- Born: Montreal, Canada
- Education: McGill University; Oxford University;
- Awards: Rowman & Littlefield Award, APSA
- Scientific career
- Fields: Political science
- Workplaces: Ford Foundation; New York University; Haverford College;

= Anita Isaacs =

Canadian political scientist

Anita Isaacs is a Canadian political scientist. She is the Benjamin R. Collins Professor of Social Sciences and professor of political science at Haverford College. She studies democracy, democratization, and democratic transitions, with a focus on peace building in Latin America and particularly in Ecuador and Guatemala.

==Early life and education==
Isaacs is from Montreal, Canada. She attended McGill University, where she earned a BA in political science in 1980. In 1982 she graduated from Oxford University with an M.Phil. in Latin American studies. In 1985, she earned a D.Phil. in politics at Oxford.

==Career==
After obtaining her PhD, Isaacs worked as a program officer at the Ford Foundation. In 1988 she became an adjunct assistant professor in the Department of Political Science at New York University, and then moved to the political science department at Haverford College. From 1999 to 2004 she was the Stinnes Professor of Global Studies at Haverford. In 2004, she was a visiting professor at the University of Pennsylvania. In 2006 she was named the Benjamin R. Collins Professor of Social Science at Haverford College, in addition her appointment as a professor in the department of political science.

Isaacs's research focuses primarily on democratization in Latin America, with a particular concentration on Guatemala and Ecuador. In 1993, Isaacs published the book Military Rule and Transition in Ecuador, 1972–1992. Isaacs provides in-depth historical context for the ascent of and successful 1972 coup by Guillermo Rodríguez Lara, and through field research she analyzes his regime, the causes of its downfall, and the following transition to democratic civilian rule. Isaacs's research also concerns Mexico, and Central America more broadly. She has a particular expertise in the politics of migration and refugees.

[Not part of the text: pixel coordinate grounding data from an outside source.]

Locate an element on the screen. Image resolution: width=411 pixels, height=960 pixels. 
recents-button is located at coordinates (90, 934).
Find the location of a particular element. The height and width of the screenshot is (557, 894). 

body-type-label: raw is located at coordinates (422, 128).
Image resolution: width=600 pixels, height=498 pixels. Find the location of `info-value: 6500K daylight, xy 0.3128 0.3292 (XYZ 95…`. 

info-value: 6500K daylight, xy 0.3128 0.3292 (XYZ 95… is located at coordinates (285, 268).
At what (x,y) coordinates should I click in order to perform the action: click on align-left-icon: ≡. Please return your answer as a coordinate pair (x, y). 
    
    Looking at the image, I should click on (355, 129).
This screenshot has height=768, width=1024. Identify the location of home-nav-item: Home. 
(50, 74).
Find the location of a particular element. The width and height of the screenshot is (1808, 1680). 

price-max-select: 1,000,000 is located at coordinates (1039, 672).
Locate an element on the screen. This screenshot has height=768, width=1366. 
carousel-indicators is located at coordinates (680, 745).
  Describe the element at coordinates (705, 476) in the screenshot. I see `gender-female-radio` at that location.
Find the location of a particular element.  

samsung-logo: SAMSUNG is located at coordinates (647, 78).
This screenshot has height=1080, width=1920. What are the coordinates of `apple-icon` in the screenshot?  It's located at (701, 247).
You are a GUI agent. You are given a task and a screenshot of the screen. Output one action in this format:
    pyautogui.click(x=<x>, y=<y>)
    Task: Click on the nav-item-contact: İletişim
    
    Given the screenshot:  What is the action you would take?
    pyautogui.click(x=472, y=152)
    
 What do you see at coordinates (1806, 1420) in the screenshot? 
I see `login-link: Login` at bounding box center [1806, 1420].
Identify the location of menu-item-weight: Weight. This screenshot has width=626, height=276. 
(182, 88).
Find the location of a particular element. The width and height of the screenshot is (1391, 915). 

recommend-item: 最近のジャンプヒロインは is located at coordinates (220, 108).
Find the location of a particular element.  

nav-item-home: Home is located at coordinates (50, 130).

Isaacs has been interviewed for television networks, including the Public Broadcasting System, about the political, economic, and human rights situations in Guatemala, Honduras, and El Salvador from which thousands of youthful refugees have been fleeing across several nations into the United States. Her interviews in news media include frequent expert quotes in The New York Times, where she was one of the primary subjects of an episode of The Daily in May 2020 and a related story documenting disruptions to college education as a result of the COVID-19 pandemic. Other outlets that have interviewed or cited Isaacs include Time, Vox, and The Christian Science Monitor. Isaacs has also published frequently in news media outlets, including multiple articles in The New York Times, and in The Washington Post.

From 2000 to 2003, Isaacs was Director of the Haverford Center for Peace and Global Citizenship.

During the 2014–2015 school year, Isaacs was Chair of the Political Science Department at Haverford College. From March 2018 to March 2020, Isaacs was a Global Fellow at the Woodrow Wilson Center.

Isaacs is a past winner of the American Political Science Association's Rowman & Littlefield Award in Innovative Teaching.